We live in an era of unprecedented autonomy in a modern free world (for most of us reading this anyway). It, therefore, defies our most deeply held beliefs to even entertain the thought that anyone or anything should compel us to do anything. We will not let anyone tell us what to do, will not be coerced by anyone in any way; but what if it is me who is forcing my hand not to follow my heart's true desire?

                           Rational Thoughts May Override Our Spirit of Generosity

Sometimes we give of ourselves and of our resources with great generosity of spirit; and sometimes we have no choice but to give or serve society in some way; for example, when we are called for jury duty or reserve military service (miluim). But, sometimes, in our heart of hearts, we want to give of ourselves voluntarily: to give tzedaka, to volunteer, to give of our time and resources, but then we don't! Why not? The root of the yetzer harah (the evil inclination) is FEAR, a survival instinct: we fear that if we give of our money or time there will not be enough for ourselves. We operate from a lonely place of scarcity. In the end, this fear paralyzes us and prevents us from actualizing our mission in this world! What is that mission? To follow our heart's true desire; that is, to help and to heal, heeding our good inclination (yetzer hatov) and, thereby, doing tikun (repair) within our broken outer world, as well as our broken inner world (ourselves). 

I believe that this is the greatest challenge of our time: pushing ourselves in the right direction, that is, doing the good and the right thing -- moving toward God by forcing ourselves to do what our heart truly desires. 

This Week's Challenge:
The challenge I would like to offer each and every one of us this week is to give! Give to your heart's desire! Don't hold back! Give to your community! Give to your friends and family. Give of your time, give of your resources; give of yourselves. Give until you can honestly say "רוצה אני" I want to!

Shabbat Shalom,
Rabbi Yonatan


*Binyamin Tzvi (Benny) Lau (born October 20, 1961, Tel Aviv) is an Israeli Orthodox rabbi, community leader, activist, author, and public speaker who lives in Jerusalem.
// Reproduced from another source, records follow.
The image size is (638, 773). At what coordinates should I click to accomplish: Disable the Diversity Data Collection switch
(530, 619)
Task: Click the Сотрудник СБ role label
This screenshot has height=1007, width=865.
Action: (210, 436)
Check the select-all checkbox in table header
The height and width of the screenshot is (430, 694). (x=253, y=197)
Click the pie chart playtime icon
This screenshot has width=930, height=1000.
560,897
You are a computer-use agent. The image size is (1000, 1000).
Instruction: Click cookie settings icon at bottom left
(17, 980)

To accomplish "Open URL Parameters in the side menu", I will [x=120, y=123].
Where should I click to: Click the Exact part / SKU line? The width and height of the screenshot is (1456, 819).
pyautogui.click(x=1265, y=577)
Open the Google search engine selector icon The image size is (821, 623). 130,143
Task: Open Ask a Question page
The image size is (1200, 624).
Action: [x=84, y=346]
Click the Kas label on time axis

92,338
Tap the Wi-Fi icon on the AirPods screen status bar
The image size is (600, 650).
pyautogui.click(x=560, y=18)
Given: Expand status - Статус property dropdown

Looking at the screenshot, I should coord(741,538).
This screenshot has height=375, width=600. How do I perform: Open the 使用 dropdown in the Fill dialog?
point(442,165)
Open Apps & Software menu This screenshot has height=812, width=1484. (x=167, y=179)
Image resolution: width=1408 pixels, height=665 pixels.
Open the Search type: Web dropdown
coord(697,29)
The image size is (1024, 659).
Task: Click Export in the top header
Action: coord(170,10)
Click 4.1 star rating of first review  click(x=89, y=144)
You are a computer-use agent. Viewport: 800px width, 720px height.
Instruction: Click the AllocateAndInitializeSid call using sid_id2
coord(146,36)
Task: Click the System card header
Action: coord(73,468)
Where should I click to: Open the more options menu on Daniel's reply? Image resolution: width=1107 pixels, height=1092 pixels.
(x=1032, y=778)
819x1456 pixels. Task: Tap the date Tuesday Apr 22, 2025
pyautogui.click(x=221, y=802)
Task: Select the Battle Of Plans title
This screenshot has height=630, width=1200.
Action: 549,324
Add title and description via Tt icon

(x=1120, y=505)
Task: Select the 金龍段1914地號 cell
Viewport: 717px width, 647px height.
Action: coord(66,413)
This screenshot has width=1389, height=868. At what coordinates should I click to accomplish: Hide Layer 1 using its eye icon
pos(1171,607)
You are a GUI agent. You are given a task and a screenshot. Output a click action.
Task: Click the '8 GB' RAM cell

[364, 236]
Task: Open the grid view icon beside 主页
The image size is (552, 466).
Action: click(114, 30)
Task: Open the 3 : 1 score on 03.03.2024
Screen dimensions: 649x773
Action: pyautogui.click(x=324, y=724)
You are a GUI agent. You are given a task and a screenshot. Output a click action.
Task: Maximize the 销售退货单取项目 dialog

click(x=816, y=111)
He is also the head of the Human Rights and Judaism in Action Project at the Israel Democracy Institute. Previously, he was the director of a number of programs at Beit Morasha in Jerusalem, including their Center for Judaism and Society, their Institute for Social Justice, and their Israel Institute for Conversion Policy. He is also a well-known writer, and makes frequent appearances in the media.